I theorise that interviews for this movie have to be completely different from selling Passages, an emotionally uncooked drama about fraught relationships. When I talked to Sachs in 2023, he one way or the other acquired me to disclose deeply private details about myself that by no means made it into the article; I do know of different journalists who additionally spilled their hearts to the director when discussing Passages.

“I would guess that’s it,” Sachs says. “We can talk about what it is to be artists, and this film would generate interesting dialogue in that realm, because it speaks about the vulnerability and insecurities that we might collectively face. But it’s a film about art-making, not about love – except perhaps the love between Peter and Linda.”

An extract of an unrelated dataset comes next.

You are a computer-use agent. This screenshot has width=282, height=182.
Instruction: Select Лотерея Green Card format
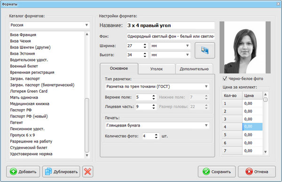tap(29, 91)
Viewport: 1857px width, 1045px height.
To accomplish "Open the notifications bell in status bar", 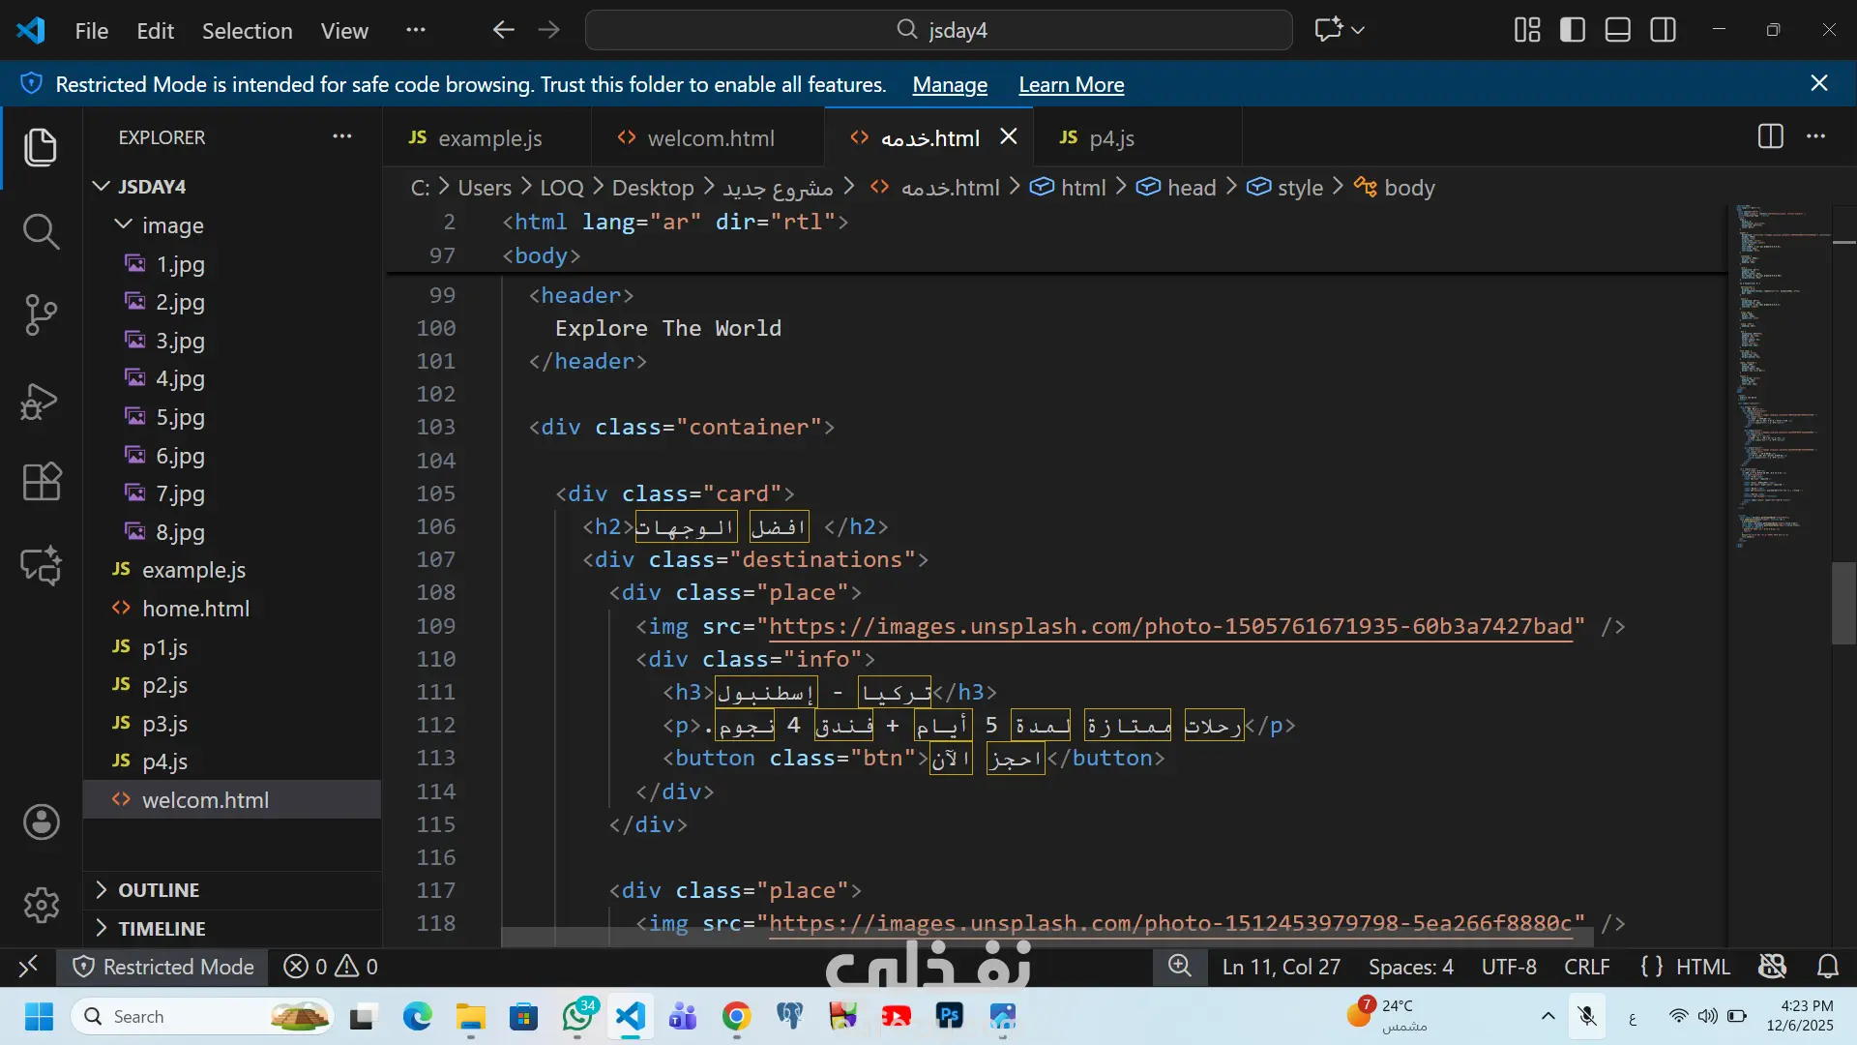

I believe the function of the feminine pal who denies their very own self in dialog with me is one which I’m conversant in. There’s a task of care. The care turns into really their worth

When I reward the intimate physique language between the 2 actors, Sachs remembers studying in the course of the shoot that Hall has a number of shut, homosexual male pals. “I realised that my relationship to her, and Ben’s relationship to her, is not singular.”

Do girls make higher interviewers?

“I don’t think it’s a gendered thing,” says Whishaw.

“I think the role of the female friend who denies their own self in conversation with me is one that I’m familiar with,” says Sachs. “There’s a role of care. The care becomes actually their value.”

There’s solely time for yet one more query, which, after all, is that if both are prepared to explain how they fell asleep the earlier night time. Again, it’s Whishaw who volunteers.

“I went to bed at about 1:25am,” says Whishaw. “I was at my partner’s house, and we had had an argument.” He laughs. “We watched some telly, and sort of semi-made up, but not quite. We were lying there in the dark. The argument was kind of lingering on, but maybe it was a little bit resolved. And then we fell asleep.”